2005年のYouTube登場以降、2007年にはiPhoneが登場。「スマホ+4G」時代には、UGCもがその市民権を獲得し、LINEなどが隆盛し、旧メディアはデジタル領域において置き去りにされたと表現しても差し支えないだろう。

メディアの主流がデジタルへ移行した事実は2019年度の広告費を見ても明らかだ。日本のインターネット広告費が2兆円を超え、かつてメディアの王様として君臨したテレビの広告費は、年を追うごとに目減りし、今や1.8兆円に。ながらく守って来た首位の座を、ついにネットに明け渡した。 

インターネット広告費には、4マスつまり旧メディアが営むデジタル・ビジネス分も含まれている。よって、旧メディアにも挽回のチャンスは残されており、今後、いかにしてネット広告費の「パイ」を奪い返すのか、戦略の練り直しに迫られている。 

NHKが公共放送から「公共メディア」になった理由


5G時代の到来は、UGCやAIの発達とともに、旧メディアの救世主となる可能性を秘めている。

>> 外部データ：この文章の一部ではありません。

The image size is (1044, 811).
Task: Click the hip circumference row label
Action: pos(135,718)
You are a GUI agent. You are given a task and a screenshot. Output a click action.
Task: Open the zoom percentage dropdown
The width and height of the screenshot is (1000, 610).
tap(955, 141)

これにいち早く気づき実行に移そうと画策しているのは、意外にもNHKであるように思う。長らく「公共放送」であったNHKは2018年、3か年経営計画では「公共メディアの実現」を掲げ、看板を掛け替えたのをご存知だろうか。NHKは5G時代の到来を見据え、インターネット上でのコンテンツ展開に本気で取り組むつもりだ。 

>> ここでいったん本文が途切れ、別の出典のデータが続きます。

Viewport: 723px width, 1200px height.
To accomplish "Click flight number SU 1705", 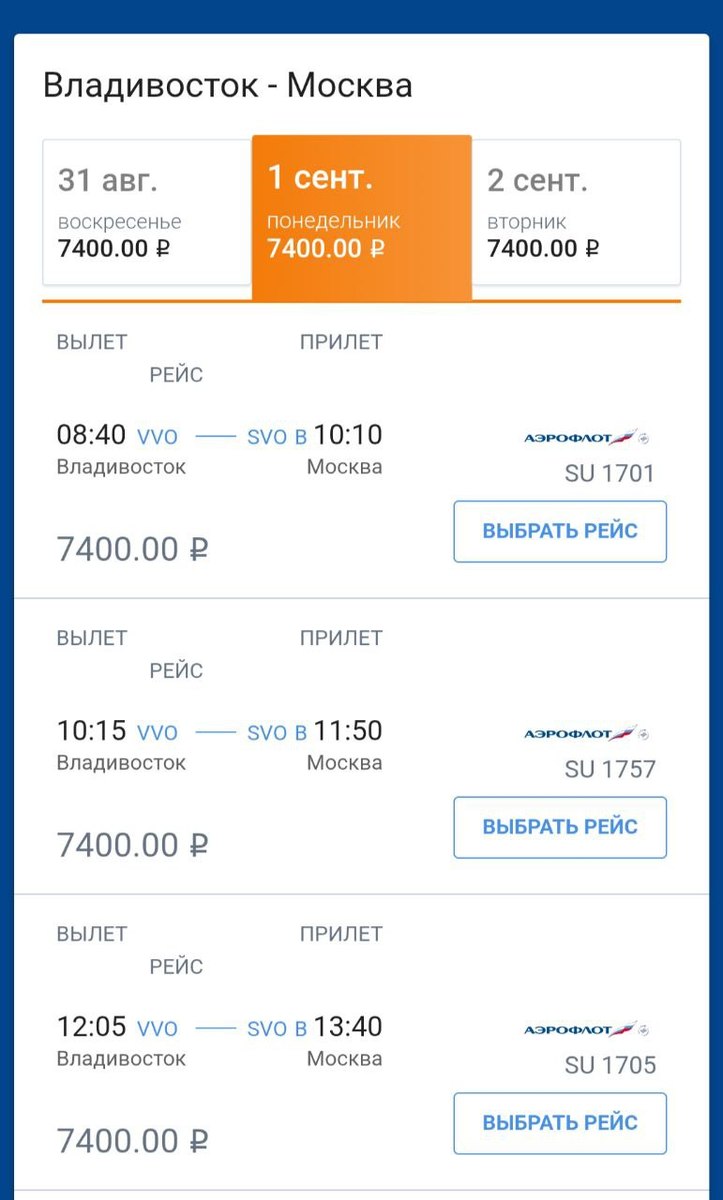I will click(610, 1065).
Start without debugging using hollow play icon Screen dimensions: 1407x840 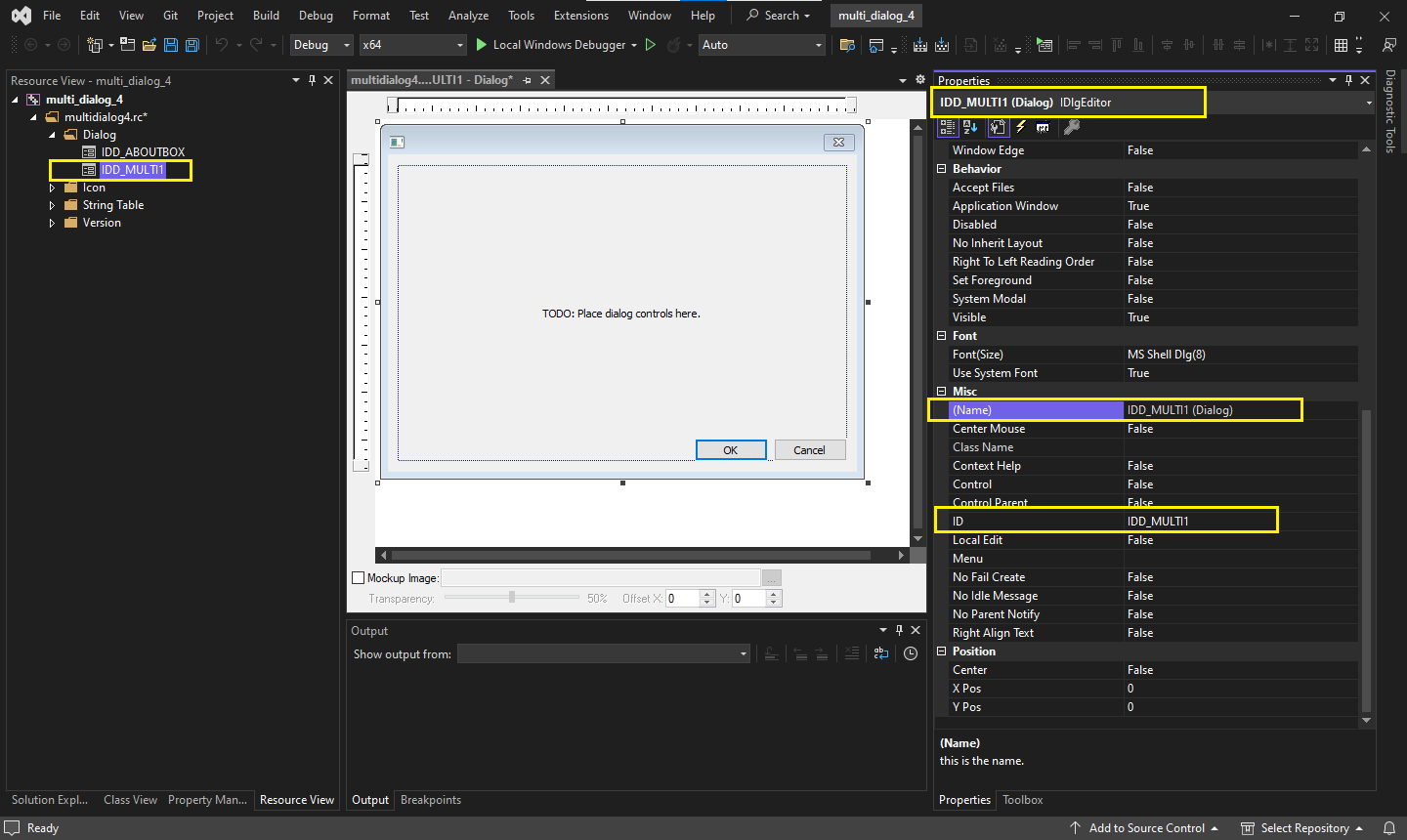[651, 45]
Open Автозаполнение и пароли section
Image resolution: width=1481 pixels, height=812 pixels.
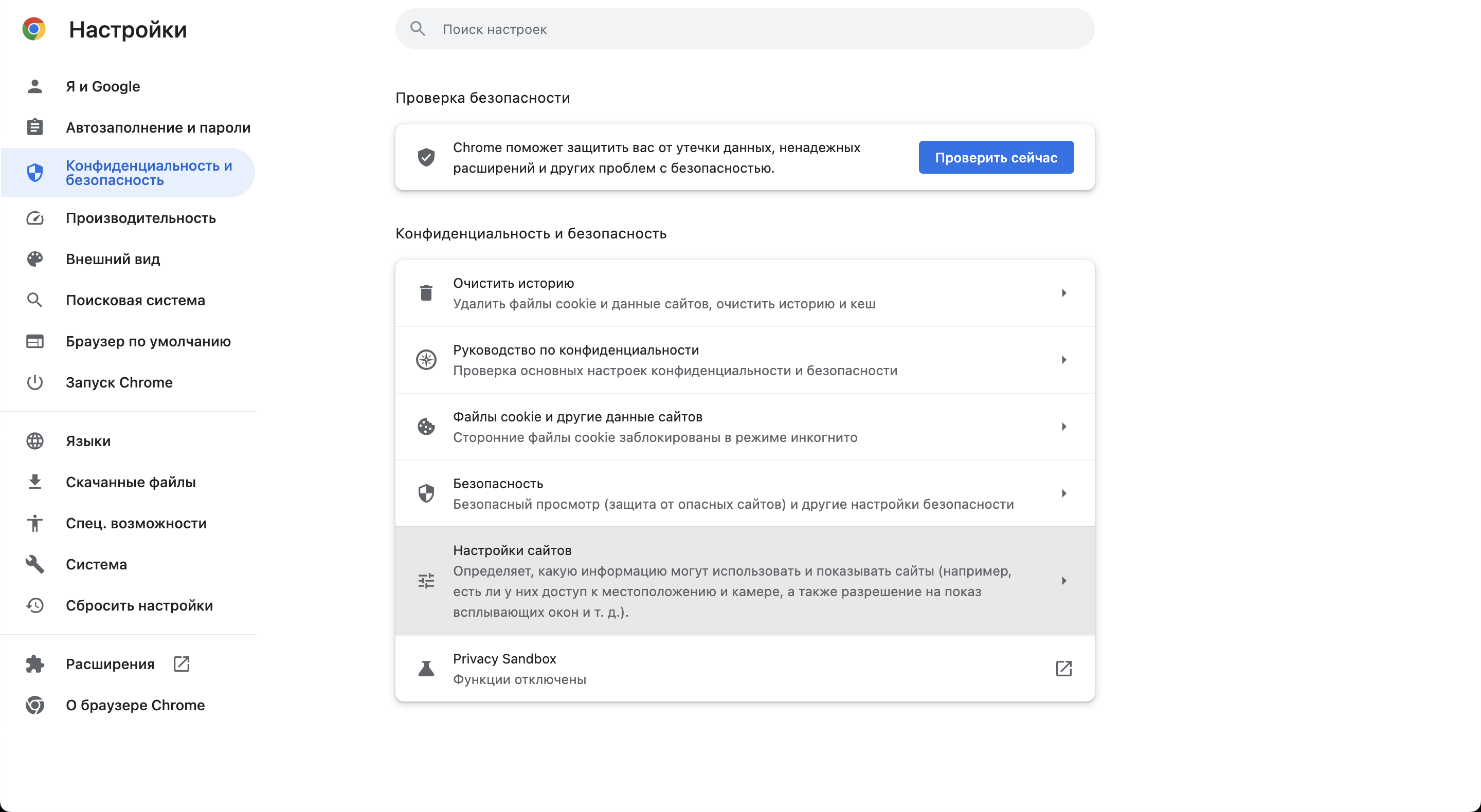(x=158, y=127)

2019年5月、改正放送法の成立により放送と通信を隔てる壁は融解した。NHKは全番組をインターネット上で同時配信する方針を打ち出したが、同年11月に総務省がこれに待ったをかけ、押し留めた。

NHK関係者によると、5Gで狙っているのはUGCなどよりも4K/8K、VR/ARといった高画質・高解像度の映像を使用したコンテンツとのこと。実際、試験的に視聴させてもらったNHKの8K映像は、とても手軽とは言い難い「IMAX豪華版」と言えるようなコンテンツだった。IMAXやXR映像が家庭に着地する未来があるのなら、それはかつてサイエンスフィクションの世界として楽しまれた時代を迎えられるということなのだろう。 

VRのイメージ
将来、家庭でもより高画質・高解像度の映像を楽しめるようになるだろう。 (Shutterstock)

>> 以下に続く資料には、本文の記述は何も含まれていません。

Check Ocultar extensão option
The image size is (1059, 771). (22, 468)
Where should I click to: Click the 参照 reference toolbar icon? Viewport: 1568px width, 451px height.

しかし、それでは5Gの手軽さ、つまりハンディさが生かされない。 

むしろ、「5G+UGC配信権を確立せよ 」の記事で紹介したように、5G対応のスマホの恩恵を受けられるのは、長大なテレビカメラを複数稼働させる予算のない地方局などが5G対応のスマホを生かした恩恵を受けられる。多数の5Gスマホによる野球中継も可能になり、しかも中継車も持ち込まず本局でスイッチングすることもできれば、複数アングルのままオンエアもできるだろう。

地方局の財政難により、高校野球の地方大会の中継さえままならぬ…とささやかれるが、5Gスマホで生中継を実施すれば、コスト削減につながり、地方大会中継継続の道筋も見えて来る。 

新型コロナウイルスの影響で生でのスポーツ観戦が難しく、無観客で試合を行う代わりに、これまでにない多数の5Gスマホを持ち込みストリーミング中継するのも、ひとつのアイディアだ。ポストコロナの新時代に向け、新しいスポーツの観戦方法を見据え、ビジネスとして検証を重ねる好機でもある。スピード感を持ち、新しい試みに挑むのは、どの企業になるだろう。テレビか、通信会社か、それとも新興企業か…。